TASK OBJECTIVE
Could you print, exactly and without pictures, only the lines from the one with "Click the text size TT icon" through the end of the records below?

[Stored items]
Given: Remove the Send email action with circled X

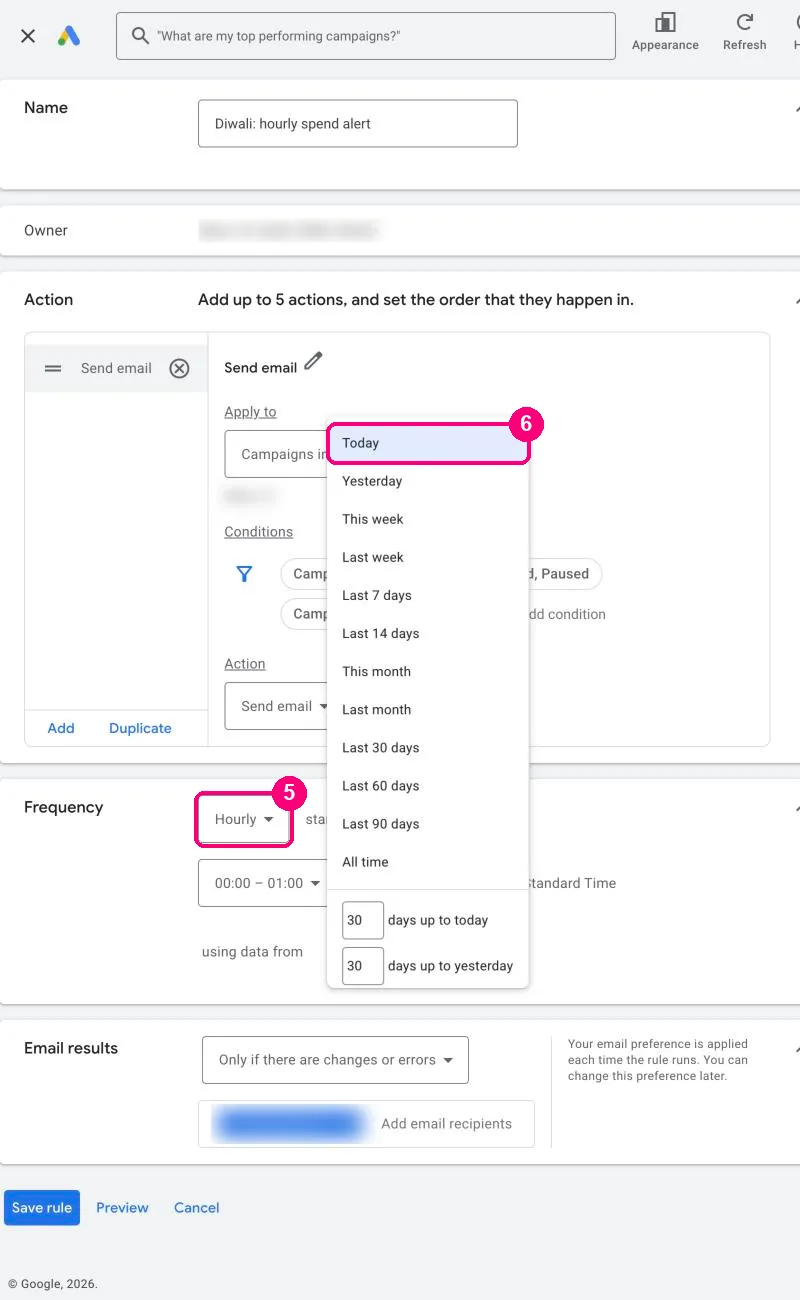Looking at the screenshot, I should pos(179,368).
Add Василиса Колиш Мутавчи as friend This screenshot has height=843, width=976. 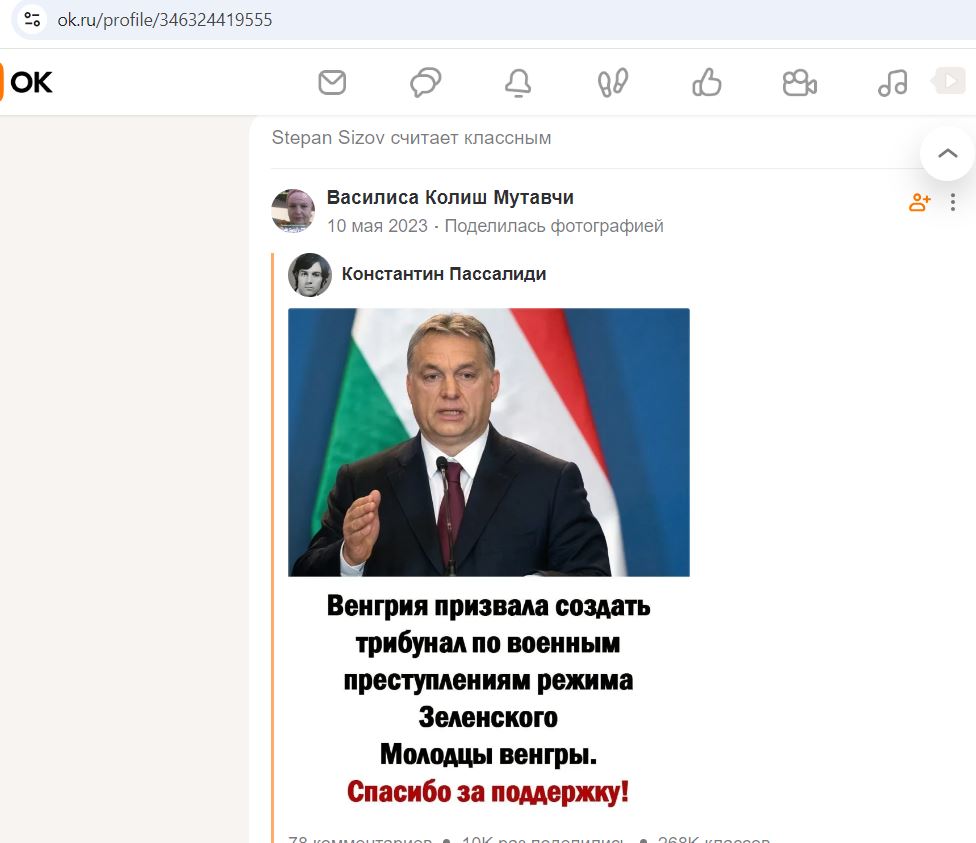point(919,202)
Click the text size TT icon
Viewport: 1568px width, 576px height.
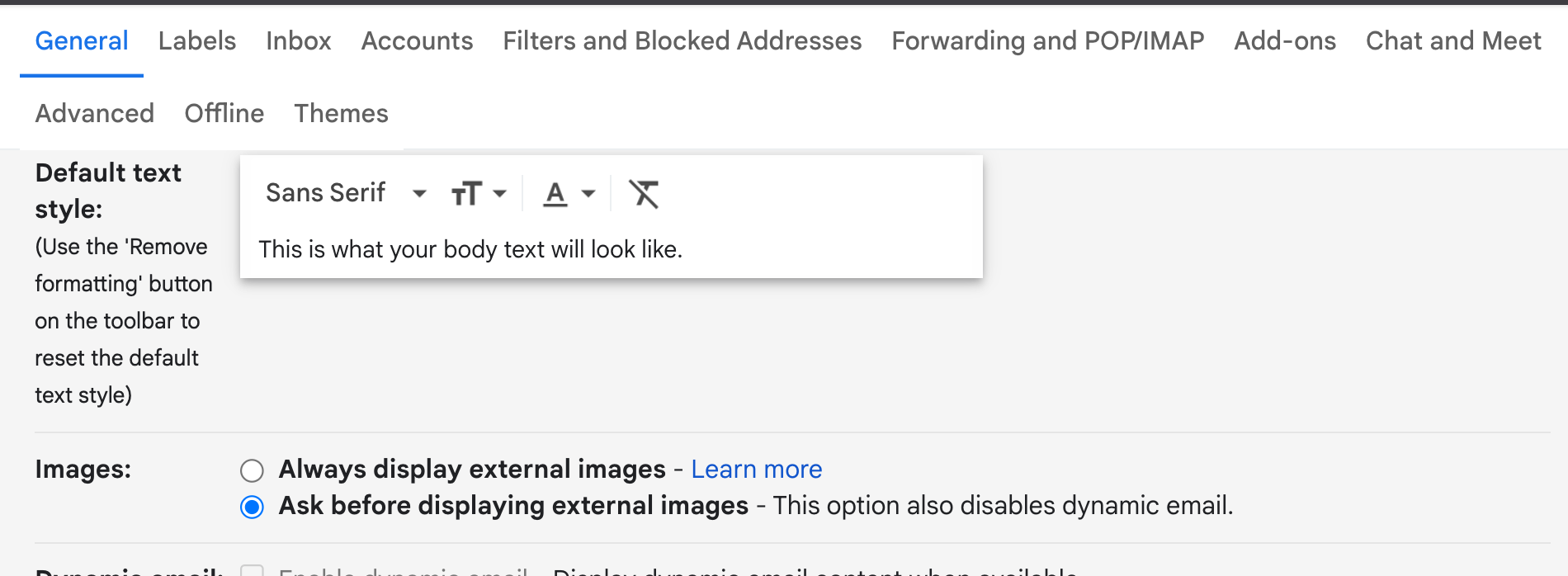pos(466,194)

ANSWER TO THE EXERCISE
Click the text size TT icon
Viewport: 1568px width, 576px height.
pos(466,194)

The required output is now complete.